Quella di Gianni Minà è stata una carriera come poche se ne vedono e ricordano. Una parabola iniziata nel ’59, a Tuttosport, e proseguita di lì a pochi mesi con il debutto in Rai, giusto in tempo per seguire e documentare i Giochi Olimpici di Roma del 1960. Quindi l’approdo alla corte di Maurizio Barendson, a “Sprint” (1965), costellato di inchieste, documentari e programmi passati agli annali, da “Dribbling” a “Tv7”, da “AZ, un fatto come e perché” a “Gulliver” e “Odeon. Tutto quanto fa spettacolo”. Una vita indissolubilmente legata a quella del mondo sportivo, così come testimoniano “L’altra domenica”, trasmissione fondata insieme allo stesso Barendson e a Renzo Arbore – andata in onda tra il 1976 e il 1979 – e il mondiale calcistico del 1978, da lui seguito in qualità di cronista.

Ma Gianni Minà è stato molto di più. Collaboratore del Tg2 di Andrea Barbato (da lui assunto nella seconda metà degli anni ’70); vincitore del Premio Saint Vincent, assegnatogli da Sandro Pertini nel 1981 come il miglior giornalista televisivo dell’anno; showman “a tutto campo”, prima collega di Giovanni Minoli nel programma “Mixer” e poi conduttore di “Blitz”, trasmissione di Raidue grazie alla quale ebbe modo di interagire con personaggi del calibro di Federico Fellini, Sergio Leone, Eduardo De Filippo, Robert De Niro, Jane Fonda o Muhammad Ali.
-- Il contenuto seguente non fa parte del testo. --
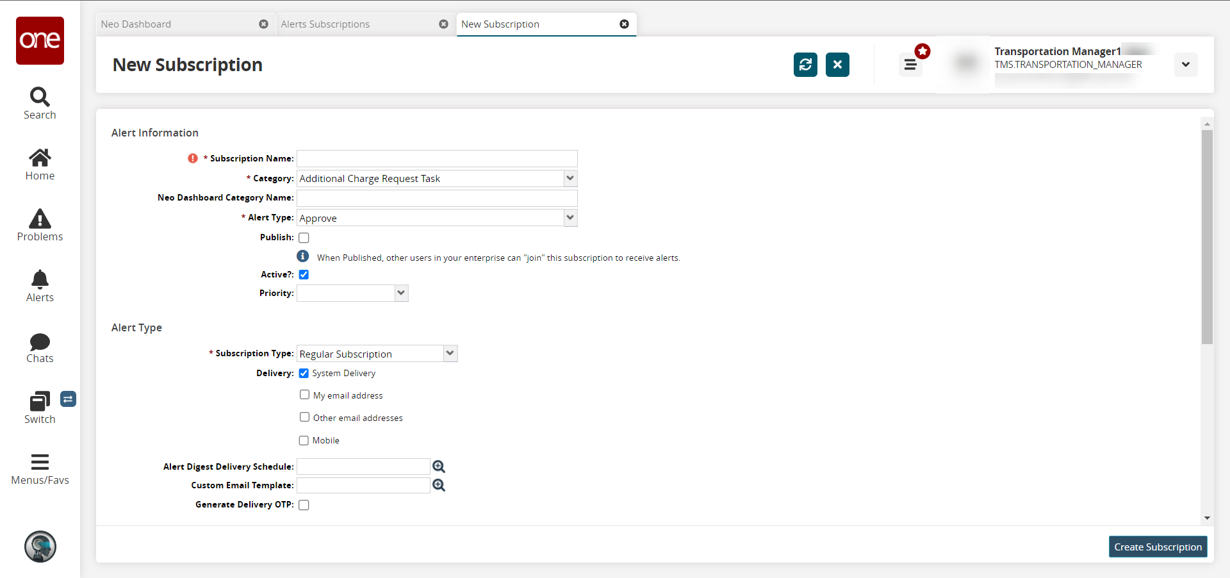Enable the Publish checkbox
Screen dimensions: 1230x578
tap(304, 238)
Senza dimenticare le storiche 16 ore di intervista a Fidel Castro nel 1987, incontro da cui nacque il celebre reportage Fidel racconta il Che.

Minà è stato autore, inventore, rivoluzionario, scrittore. A lui sono collegati nomi di personalità straordinarie (Ray Charles, Massimo Troisi, Maradona, Dalai Lama, Jorge Amado, Luis Sepúlveda, John Kennedy), trasmissioni epocali (“La domenica sportiva”, “Alta classe”, “Storie”), testate di rilevanza nazionale (Repubblica, L’Unità, Corriere della Sera e Il Manifesto), documentari (Cuba nell’epoca di Obama, vincitore del Nastro d’Argento nel 2012), libri e saggi (Un mondo migliore è possibile, 2003; Politicamente scorretto, un giornalista fuori dal coro; Il mio Alì del 2014 e l’autobiografico Storia di un boxeur latino, edito nel 2020).

Gianni Minà è stato ed è ancora un pezzo di Storia del nostro e di molti altri paesi in giro per il mondo. Un professionista unico andatosene in silenzio, dopo sessant’anni di fragorosa carriera.